La grande vittima di Valditara e della malattia di cui è sintomo è la grande utopia della democrazia degli uguali. Non siamo affatto tutti uguali e un ministro oggi può ricordarlo minacciosamente a una preside senza sentirsi costretto a dimettersi. Sembra ormai tutto organizzato politicamente affinché i forti possano prendersela coi deboli non di soppiatto, come è sempre accaduto, ma platealmente, senza pudore e senza vergogna.
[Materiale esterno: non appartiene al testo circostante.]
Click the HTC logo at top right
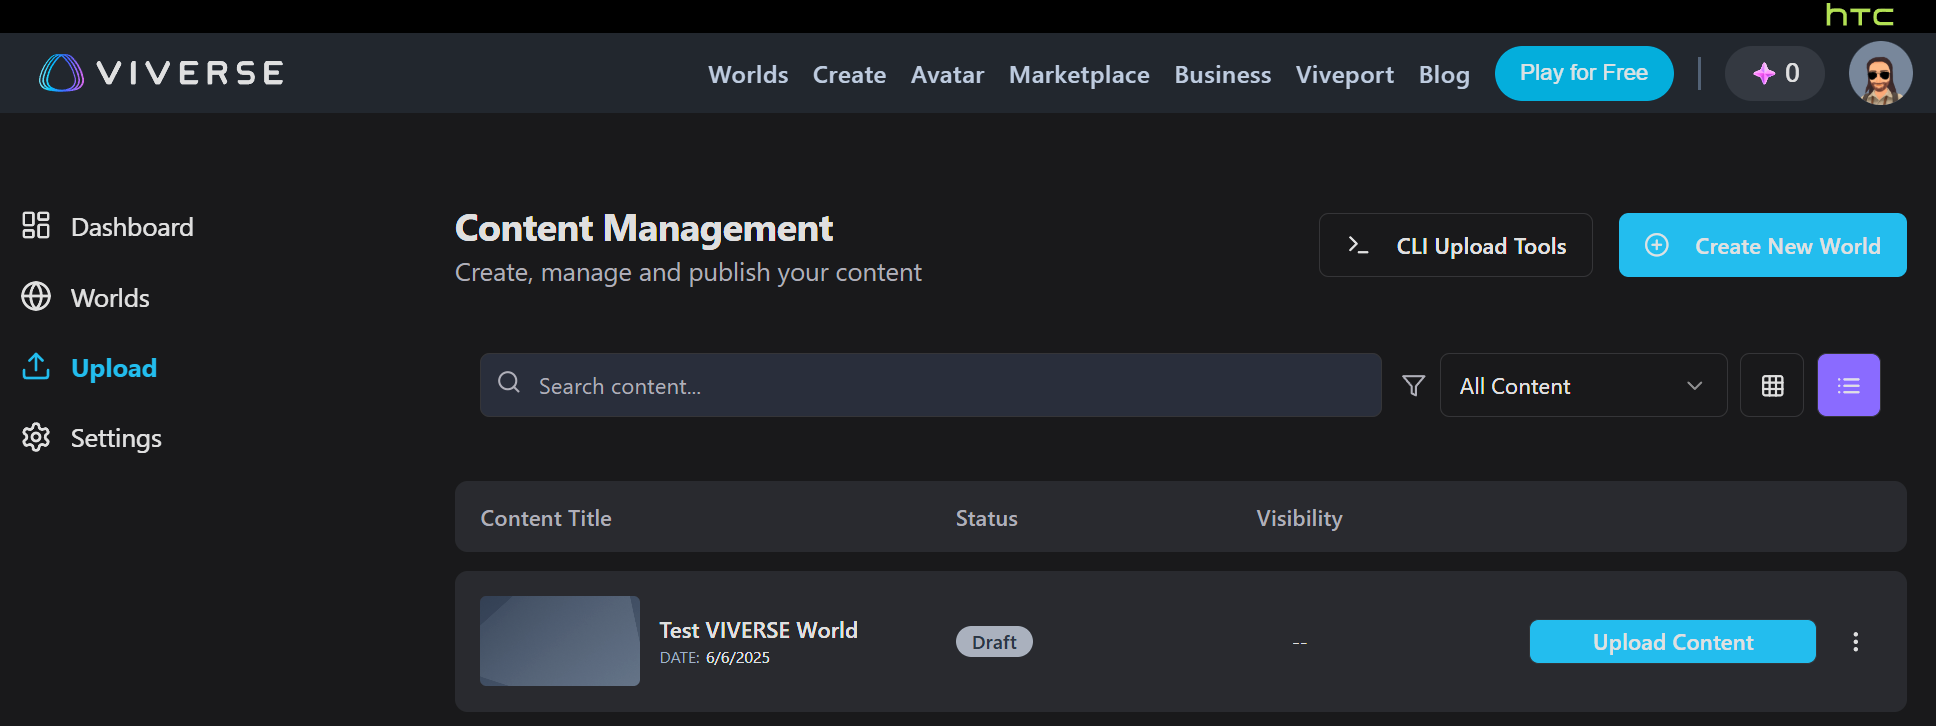 [1859, 15]
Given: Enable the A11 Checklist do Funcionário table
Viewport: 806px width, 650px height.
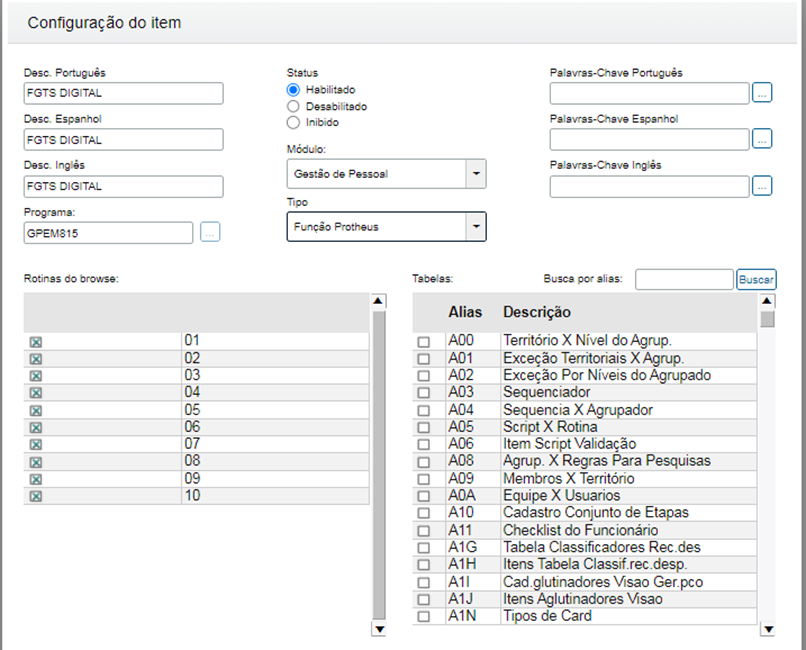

Con una meravigliosa intuizione, Kafka scrive a un certo punto di uno la cui paura più grande è quella che «la propria vergogna possa sopravvivergli». Eccola, la vergogna. Temere che i propri misfatti possano sopravvivere alla propria vita. Senza il limite personale della vergogna va in crisi qualunque democrazia. A me pare che la nostra società non coltivi né il pudore né la vergogna. A Valditara – come al suo epigono La Russa che non perde occasione per mortificare le istituzioni repubblicane – non possiamo che opporre una “storia presente della colonna infame”. Di nuovo l’abuso di potere si rivolge contro gli innocenti tanto che, come scrive Manzoni, «è un sollievo pensare che se non seppero quel che facevano, fu per non volerlo sapere, fu per quell’ignoranza che l’uomo assume e perde a suo piacere, e non è una scusa ma una colpa». Non ci resta molto da fare, se non pronunciare pubblicamente l’infamia, anche a costo di essere censurati: non smettere di far sapere a persone come Valditara che la loro vergogna sopravviverà al loro nome.
Post scriptum. Lasciatemi raccontare una storiella, che giunge in queste ore dai margini dell’impero. Finalmente il direttore generale dell’Ufficio scolastico delle Marche – tal Filistetti – va in pensione. È celebre perché in questi anni ha costretto intere generazioni di studenti a leggere documenti ufficiali intrisi di nostalgia del regime e carichi di un livore contro la vera storia antifascista. Un’imbarazzante sequela di atti pubblici che sembravano usciti direttamente da Fascisti su Marte, con persino l’invito ai poveri ragazzi ad agire con «fede, onore e disciplina». Finalmente è finita, mi dico. Invece mi sbaglio. Da inizio marzo Filistetti farà il consulente tecnico del ministro Valditara. Si occuperà di «restituire autorevolezza alla figura dell’insegnante». Proprio quello che serviva. Ecco il merito, la vergogna, la tentazione del fascismo eterno. La storia presente della colonna infame va aggiornata, minuziosamente.